Clenching Up for Fun and Profit?

Yoga is described sometimes as the union of effort and surrender. In asana practice (if you’re not familiar, asana is the Sanskrit word that describes all those bendy stretchy balance-y poses), the point isn’t just to break a sweat or stretch your hams, but to have an embodied experience of universal truths. The catch-all underneath these, it seems in my practice, is this: you can only kick ass through your efforts to the extent that you’re willing to lay your own ass down AS you’re doing it. We must soften as we exert ourselves, surrender as we surge, and cultivate contentment even as we strive with enthusiasm.

So often, I (maybe you, too?) do the opposite: I swing between a clenched-up kind of efforting and a collapsed kind of pseudo-relaxation. If I’m honest, I know the actions I take from that clenchy place are as energy-inefficient as a Hummer H3 cruisin’ through a leafy suburb. And that the slumpy place doesn’t really replenish me. But ineffective as they are, this cycle from clenched and frenetic to exhausted and collapsed is really seductive. I’m gonna stick my neck out so far as to say they’re what success looks like in our culture. My clients – corporate leaders and self-employed business owners, usually – have not only set up camp in these two modes, they’ve built permanent structures. This is where we live: you go all out, hardening your solar plexus, your sphincter, and whatever else you’ve gotta clench up to get through. Then, spent and grumpy, you skulk home to watch some tube or to the mall for some “retail therapy,” find a drink or a bowl of ice cream to take your edge off, then fall into bed so you can get up and do it all over again tomorrow. That might be a bit of a grim picture – I don’t mean to imply that we don’t have bright moments of loving our work or our families or the summer sun somewhere in there. But that integration of effort WITH surrender, of soft-bellied productivity, is a delicate balance to strike and is a rare commodity in most professionals’ lives.

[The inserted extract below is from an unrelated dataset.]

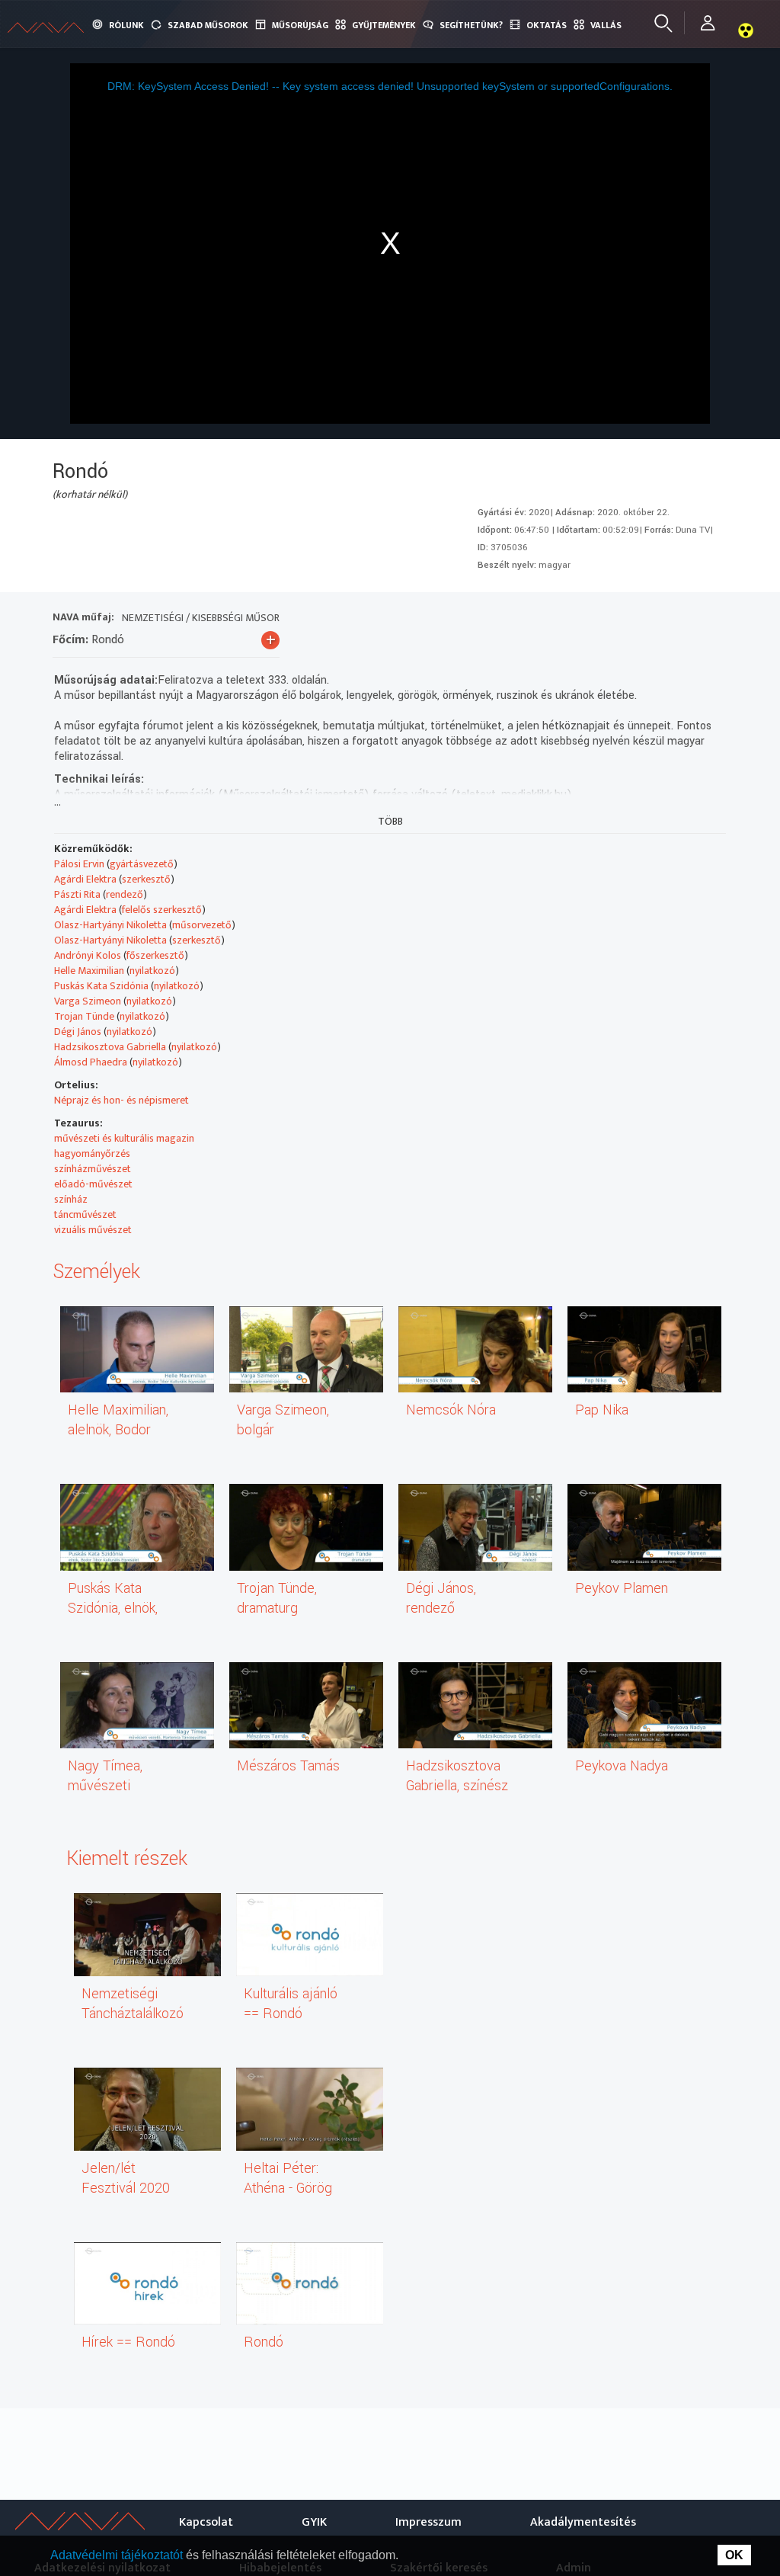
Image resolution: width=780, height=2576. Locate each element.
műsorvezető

That’s why I wanted to invite you to look at your own effort and surrender today. And your enthusiasm, along with your contentment.

Here are a few ways you can do that:

1. When you’re working at something, ask yourself, “What part of me is efforting? What part is surrendering?”
You may find that parts of you are efforting that don’t need to be, and that the most effective resources for the job are off-duty and can now be called into action.

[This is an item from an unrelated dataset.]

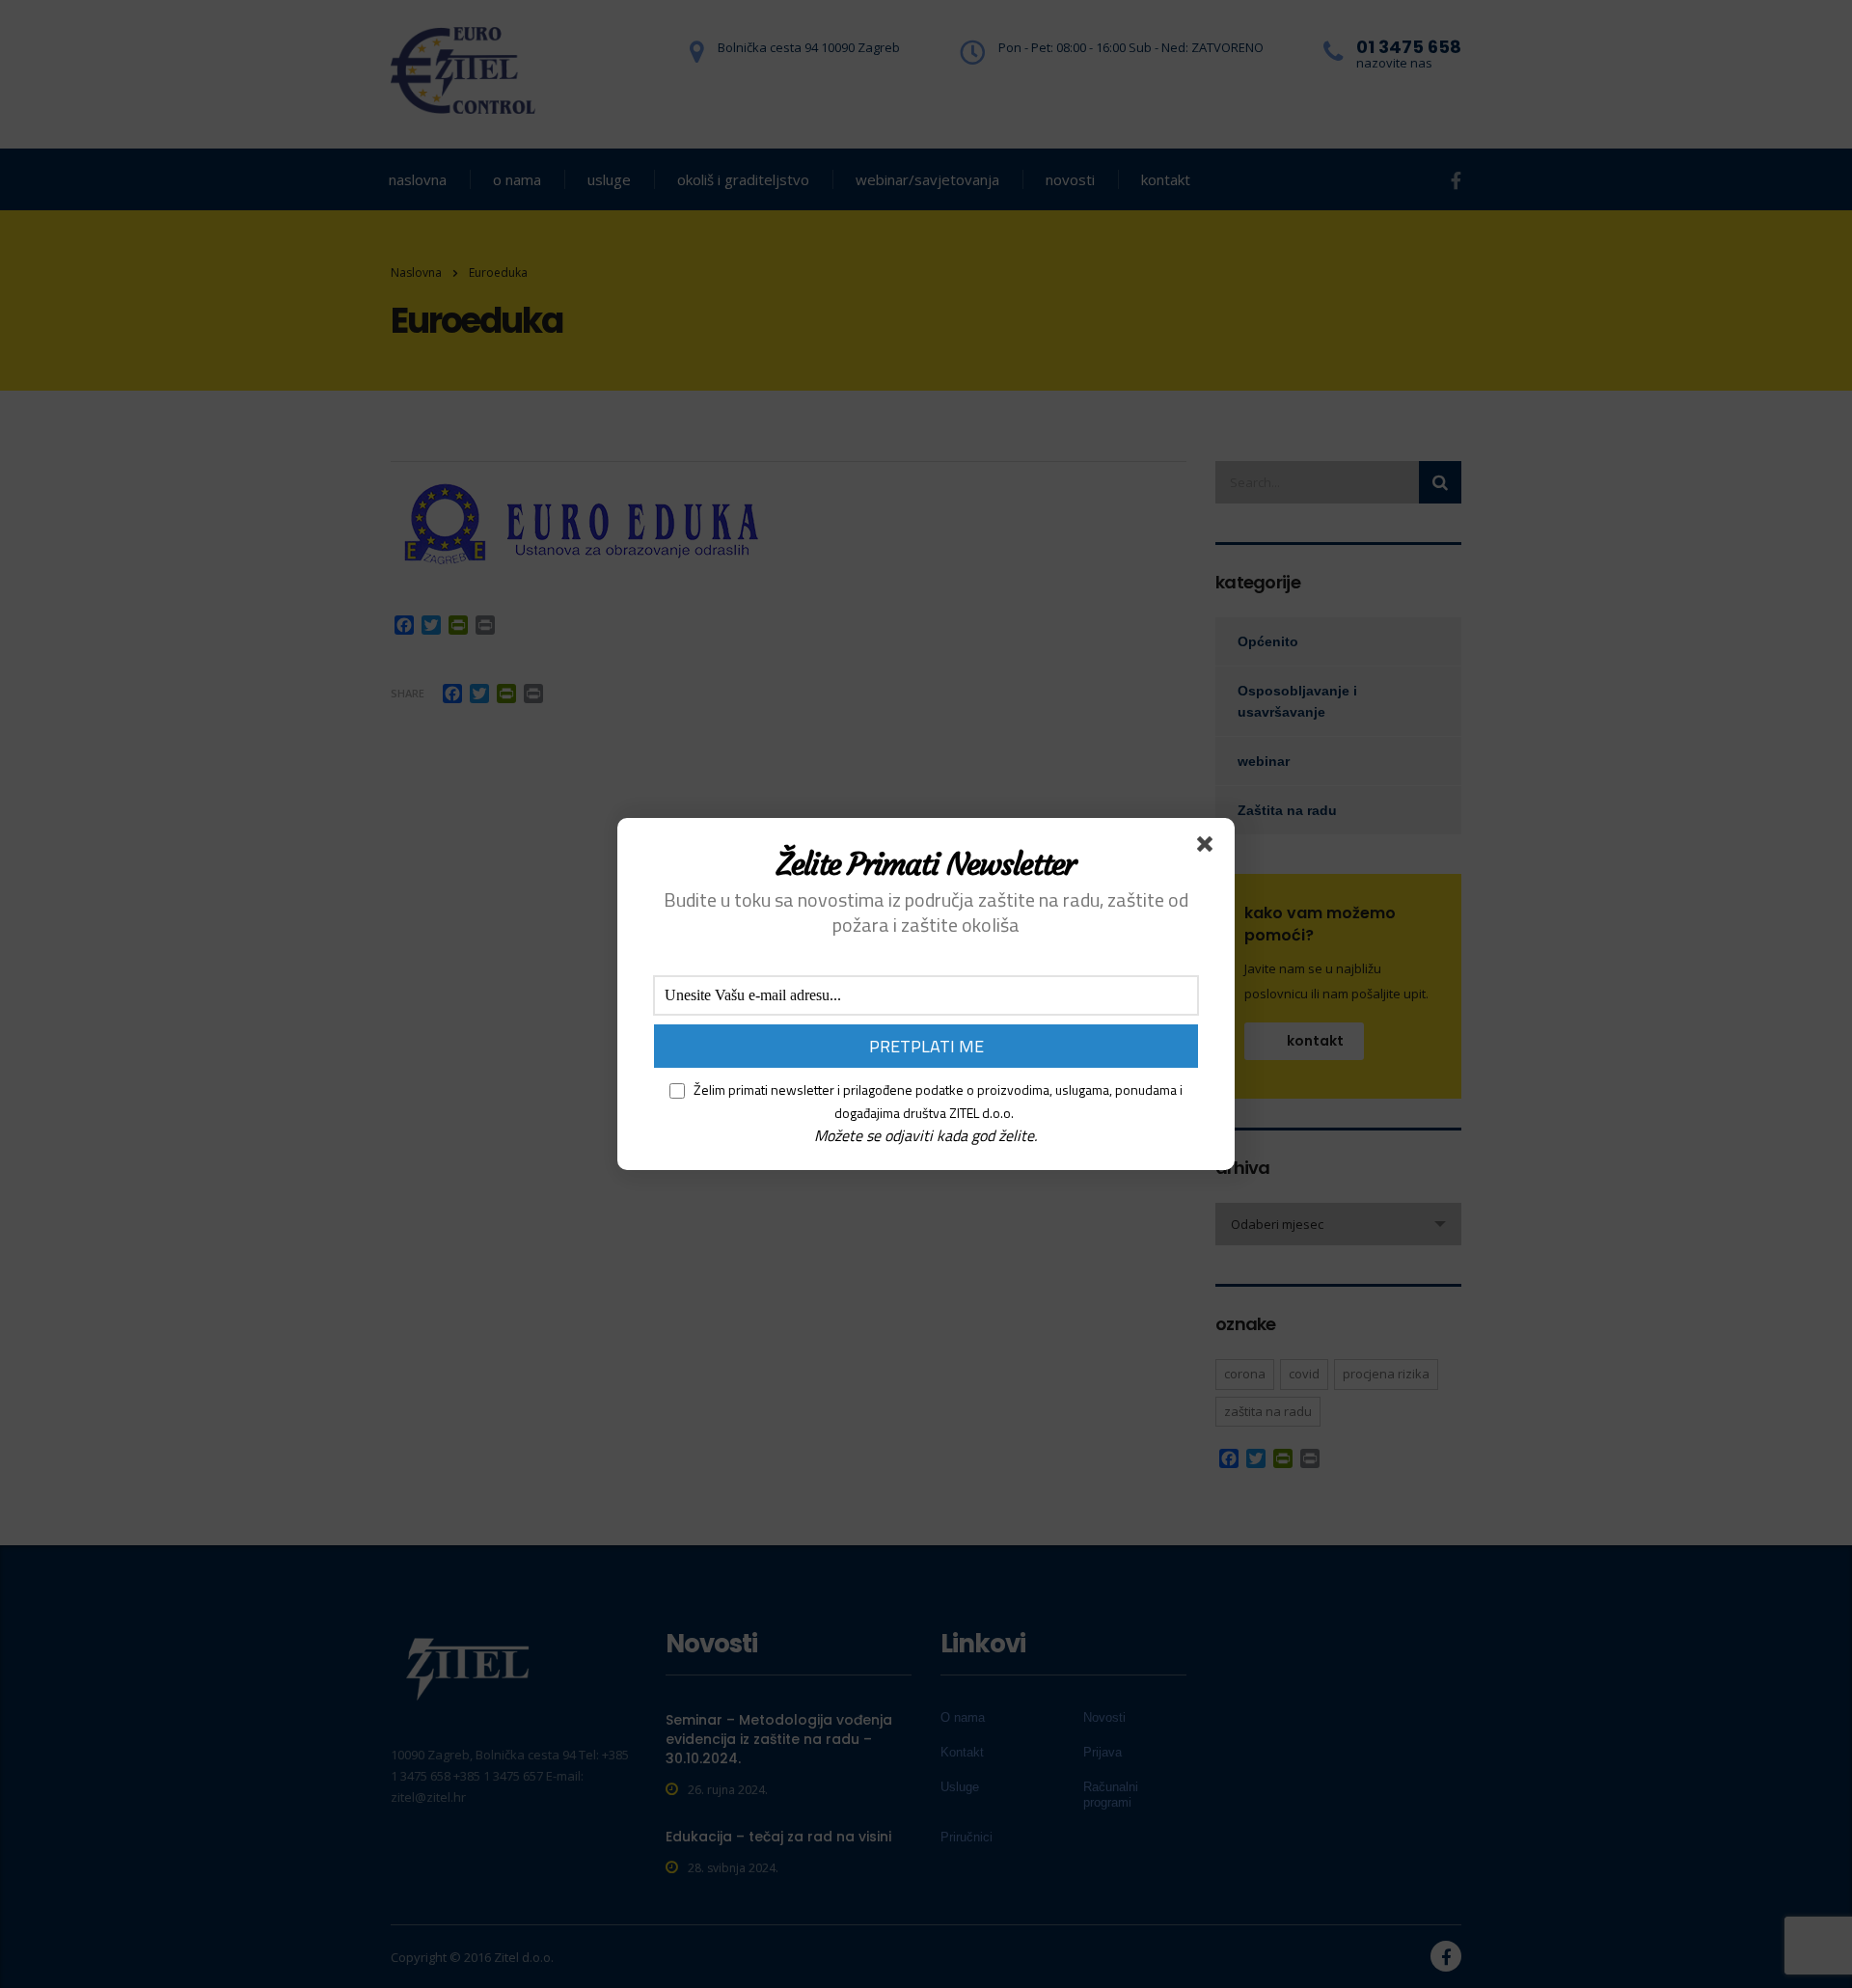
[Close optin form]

2. Watch those muscles I mentioned earlier: your pelvic floor (or butt!) and your abs (your gut!). Also, watch your forehead (there are brow raisers and brow furrowers and squinters: which are you?) and your jaw. Are any of those muscles acting like they’re doing heavy lifting while you’re answering e-mail, talking on the phone, or waiting at a red light. How cute is that? Your body’s trying to help by squinching all up! Question is: does it help, or just waste energy and send you into an unnecessary state of panic?

3. Experiment with softening while you’re efforting. In asana practice, this looks like “going for it” in the pose, then reducing effort by 10-20%, or allowing our skin to be soft, not hard, even as we’re working hard. In your work, how can you be softer even as you effort?

4. Play with “enough” – not complacency or settling, but seeking contentment. Where do you skimp on giving credit to yourself or to others? Give a little more. What rewards or pleasures do you not let all the way in? What victories do you hurtle past, neglecting to celebrate before embarking toward the next goal? By all means, keep up that awesome enthusiasm. But experiment for yourself: does contentment really dilute your action, or can it fuel and brighten it?

In my experience (and ongoing experimentation!), cultivating contentment brings clarity, sustainability, and joy to my efforts, and that’s when I do the best job. Let me know what you find?